4. Leave to Amend Pleadings
[13] The exercise of authority under Rule 25.11 denies the litigant a full trial on the merits of their claim. Courts have therefore cautioned that the discretion to strike out pleadings should be used sparingly and only in the clearest of cases. Material facts must be taken as true unless it is plain and obvious they are incapable of belief and must be read as generously as possible [[Wernikowski v. Kirkland, Murphy & Ain, [1999] O.J. No. 482, 50 O.R. (3d) 124 (Ont. C.A.)]](https://www.canlii.org/en/on/onca/doc/1999/1999canlii3822/1999canlii3822.html); leave to appeal to the S.C.C. denied [2000], S.C.C.A. No. 98 (S.C.C.)].
[14] A motion to strike is not a motion for particulars. The question in a motion to strike is not as to whether the plaintiff has provided the necessary or desired details of the claim, but whether there is a “radical defect”, as described by Wilson, J in Hunt v. Carey, supra, such that the underlying cause of action is not sustainable on the facts of the pleading as drafted [United Canadian Malt Ltd. v. Outboard Marine Corp. of Canada (2000), 48 O.R. (3d) 352, at para. 8 (Ont. S.C.J.)].
[15] On deciding when leave to amend should be allowed, applying a rule similar to Ontario’s rule, the British Columbia Supreme Court held leave to amend the claim will be granted unless, assuming the facts as stated in the statement of claim can be proved, it is “plain and obvious” that the [claim] discloses no reasonable cause of action, taking into consideration that it is only in the clearest cases that a pleading will be struck out as disclosing no reasonable claim [British Columbia (Civil Forfeiture) v. Vo, 2012 BCSC 1476 (B.C.S.C.)].
D. ANALYSIS
1. Claims in Fraudulent Misrepresentation
[16] The essential elements of fraudulent misrepresentation that must be set out in a pleading are:
(a) the misrepresentation complained of was made by the defendant;
(b) the misrepresentation is false;
(c) the defendant knew when making the statement, it was false or was recklessly uncaring whether it was true or false; and
(d) the representation induced the plaintiff to act to their prejudice.
[Corfax, supra, at para. 13; see also Balanyk v. University of Toronto, [1999] O.J. No. 2126 (QL), at para. 56, (Ont. S.C.J.)].
[17] A claim against employees, officers or directors of a corporation is only sustainable at law if it discloses a basis for attaching liability against these individuals in their personal capacities and the constituent elements of the tort are pleaded. If the claim alleges specific conduct of the employee, officer, or director in their personal capacity, the claim against the individuals will not be struck out [United Canadian Malt, supra, at para. 14 and Aird v. Harmony House of Kirkland Lake, [2001] CarswellOnt, 2694 at paras. 19, 21, 25 and 28, (Ont. S.C.J.)].
[18] The Moving Defendants submit the claims in fraudulent misrepresentation against the individual defendants must be struck out for being based on bald allegations. They also assert the claims against the individual defendants lack particulars as to any representation alleged to have been made by any individual defendants.

Your instructions
Reproduce word for word the stretch of the court decision from "[15] On deciding" through "BCSC 1476 (B.C.S.C.)].".

Data to examine
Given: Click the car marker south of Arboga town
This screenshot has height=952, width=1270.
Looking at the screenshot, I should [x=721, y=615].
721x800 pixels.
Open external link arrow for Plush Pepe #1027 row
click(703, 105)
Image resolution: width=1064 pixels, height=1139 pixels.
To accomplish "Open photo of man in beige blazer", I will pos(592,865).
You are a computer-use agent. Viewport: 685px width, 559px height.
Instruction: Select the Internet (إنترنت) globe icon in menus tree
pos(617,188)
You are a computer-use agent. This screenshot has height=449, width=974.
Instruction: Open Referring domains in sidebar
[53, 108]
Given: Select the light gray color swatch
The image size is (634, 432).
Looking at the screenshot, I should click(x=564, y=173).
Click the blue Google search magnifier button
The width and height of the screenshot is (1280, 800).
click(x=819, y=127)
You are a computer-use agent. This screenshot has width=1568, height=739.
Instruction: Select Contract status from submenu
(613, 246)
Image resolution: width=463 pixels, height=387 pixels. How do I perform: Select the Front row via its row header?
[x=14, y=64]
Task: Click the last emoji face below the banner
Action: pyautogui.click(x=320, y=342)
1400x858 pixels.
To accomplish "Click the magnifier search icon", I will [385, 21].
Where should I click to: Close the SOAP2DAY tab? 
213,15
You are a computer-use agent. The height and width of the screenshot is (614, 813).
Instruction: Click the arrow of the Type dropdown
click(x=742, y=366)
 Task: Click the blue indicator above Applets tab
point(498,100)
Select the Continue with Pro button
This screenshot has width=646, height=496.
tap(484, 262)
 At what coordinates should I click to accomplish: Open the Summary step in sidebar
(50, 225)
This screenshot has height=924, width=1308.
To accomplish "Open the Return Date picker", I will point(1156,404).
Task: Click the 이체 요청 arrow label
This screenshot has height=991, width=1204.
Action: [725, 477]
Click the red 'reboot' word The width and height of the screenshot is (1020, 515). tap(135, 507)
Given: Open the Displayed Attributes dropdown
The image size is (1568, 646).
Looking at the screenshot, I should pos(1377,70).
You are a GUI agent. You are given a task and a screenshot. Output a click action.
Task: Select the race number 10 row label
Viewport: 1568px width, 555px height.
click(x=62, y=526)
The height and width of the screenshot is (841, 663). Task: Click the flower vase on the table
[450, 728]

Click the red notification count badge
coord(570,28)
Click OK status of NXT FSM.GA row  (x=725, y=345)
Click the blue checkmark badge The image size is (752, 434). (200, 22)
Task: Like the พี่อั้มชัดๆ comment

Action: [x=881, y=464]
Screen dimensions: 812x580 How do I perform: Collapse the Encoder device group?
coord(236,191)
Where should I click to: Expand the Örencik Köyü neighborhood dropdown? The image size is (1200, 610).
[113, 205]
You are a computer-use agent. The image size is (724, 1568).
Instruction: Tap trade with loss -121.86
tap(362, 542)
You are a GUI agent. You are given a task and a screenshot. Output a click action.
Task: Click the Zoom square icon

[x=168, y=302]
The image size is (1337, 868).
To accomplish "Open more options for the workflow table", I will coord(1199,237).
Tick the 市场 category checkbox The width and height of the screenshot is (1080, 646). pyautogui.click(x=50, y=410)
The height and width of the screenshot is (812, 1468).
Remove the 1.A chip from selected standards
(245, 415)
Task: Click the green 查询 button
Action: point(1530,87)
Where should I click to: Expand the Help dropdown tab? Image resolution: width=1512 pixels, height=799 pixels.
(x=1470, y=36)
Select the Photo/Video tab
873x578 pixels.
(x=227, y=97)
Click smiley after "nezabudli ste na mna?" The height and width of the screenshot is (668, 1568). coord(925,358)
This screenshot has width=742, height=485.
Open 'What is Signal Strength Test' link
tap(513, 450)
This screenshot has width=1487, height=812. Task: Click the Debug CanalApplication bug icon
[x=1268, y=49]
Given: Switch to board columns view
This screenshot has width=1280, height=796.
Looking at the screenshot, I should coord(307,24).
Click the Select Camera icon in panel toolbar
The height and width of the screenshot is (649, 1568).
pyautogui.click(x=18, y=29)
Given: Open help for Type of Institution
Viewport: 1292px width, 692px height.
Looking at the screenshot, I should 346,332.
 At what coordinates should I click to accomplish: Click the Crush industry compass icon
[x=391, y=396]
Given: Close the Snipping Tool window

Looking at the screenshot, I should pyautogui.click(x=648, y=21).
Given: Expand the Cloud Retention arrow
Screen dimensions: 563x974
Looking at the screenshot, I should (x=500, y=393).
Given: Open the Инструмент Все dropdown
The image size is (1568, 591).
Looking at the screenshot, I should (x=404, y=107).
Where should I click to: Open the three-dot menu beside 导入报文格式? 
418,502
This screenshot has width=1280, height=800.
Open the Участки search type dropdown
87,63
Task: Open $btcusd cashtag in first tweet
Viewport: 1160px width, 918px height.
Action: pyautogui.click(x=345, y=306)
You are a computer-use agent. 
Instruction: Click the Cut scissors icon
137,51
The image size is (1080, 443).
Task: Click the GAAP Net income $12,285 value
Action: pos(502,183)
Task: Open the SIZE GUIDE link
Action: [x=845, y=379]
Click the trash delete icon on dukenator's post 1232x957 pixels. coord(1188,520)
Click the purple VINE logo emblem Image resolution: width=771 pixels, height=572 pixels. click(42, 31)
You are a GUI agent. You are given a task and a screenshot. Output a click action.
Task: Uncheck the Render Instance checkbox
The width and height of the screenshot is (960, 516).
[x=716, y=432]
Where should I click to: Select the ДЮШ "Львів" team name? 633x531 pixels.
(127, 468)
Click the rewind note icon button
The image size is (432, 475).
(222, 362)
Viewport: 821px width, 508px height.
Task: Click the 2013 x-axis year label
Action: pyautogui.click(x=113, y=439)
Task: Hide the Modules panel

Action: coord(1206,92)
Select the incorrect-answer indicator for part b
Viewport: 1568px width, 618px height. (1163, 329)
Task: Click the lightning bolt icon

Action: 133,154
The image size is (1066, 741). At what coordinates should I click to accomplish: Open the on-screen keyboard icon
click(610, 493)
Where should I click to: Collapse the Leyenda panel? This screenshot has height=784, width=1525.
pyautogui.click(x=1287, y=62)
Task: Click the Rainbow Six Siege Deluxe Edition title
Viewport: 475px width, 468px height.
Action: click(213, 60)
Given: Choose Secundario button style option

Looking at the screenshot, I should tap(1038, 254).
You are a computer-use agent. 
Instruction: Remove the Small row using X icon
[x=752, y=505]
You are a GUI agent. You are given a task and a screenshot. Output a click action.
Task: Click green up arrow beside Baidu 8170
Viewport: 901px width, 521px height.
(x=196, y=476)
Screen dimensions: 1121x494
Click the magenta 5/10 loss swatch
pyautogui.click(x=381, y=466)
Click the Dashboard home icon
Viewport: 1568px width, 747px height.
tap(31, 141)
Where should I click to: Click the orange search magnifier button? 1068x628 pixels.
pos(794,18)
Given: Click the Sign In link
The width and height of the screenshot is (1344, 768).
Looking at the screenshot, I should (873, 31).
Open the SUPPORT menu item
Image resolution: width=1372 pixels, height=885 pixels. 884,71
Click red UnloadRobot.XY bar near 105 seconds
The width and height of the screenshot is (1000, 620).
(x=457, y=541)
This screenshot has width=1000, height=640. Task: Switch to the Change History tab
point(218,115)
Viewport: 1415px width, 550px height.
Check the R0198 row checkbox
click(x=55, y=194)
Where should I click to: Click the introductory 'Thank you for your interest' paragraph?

Response to the exercise
[15] On deciding when leave to amend should be allowed, applying a rule similar to Ontario’s rule, the British Columbia Supreme Court held leave to amend the claim will be granted unless, assuming the facts as stated in the statement of claim can be proved, it is “plain and obvious” that the [claim] discloses no reasonable cause of action, taking into consideration that it is only in the clearest cases that a pleading will be struck out as disclosing no reasonable claim [British Columbia (Civil Forfeiture) v. Vo, 2012 BCSC 1476 (B.C.S.C.)].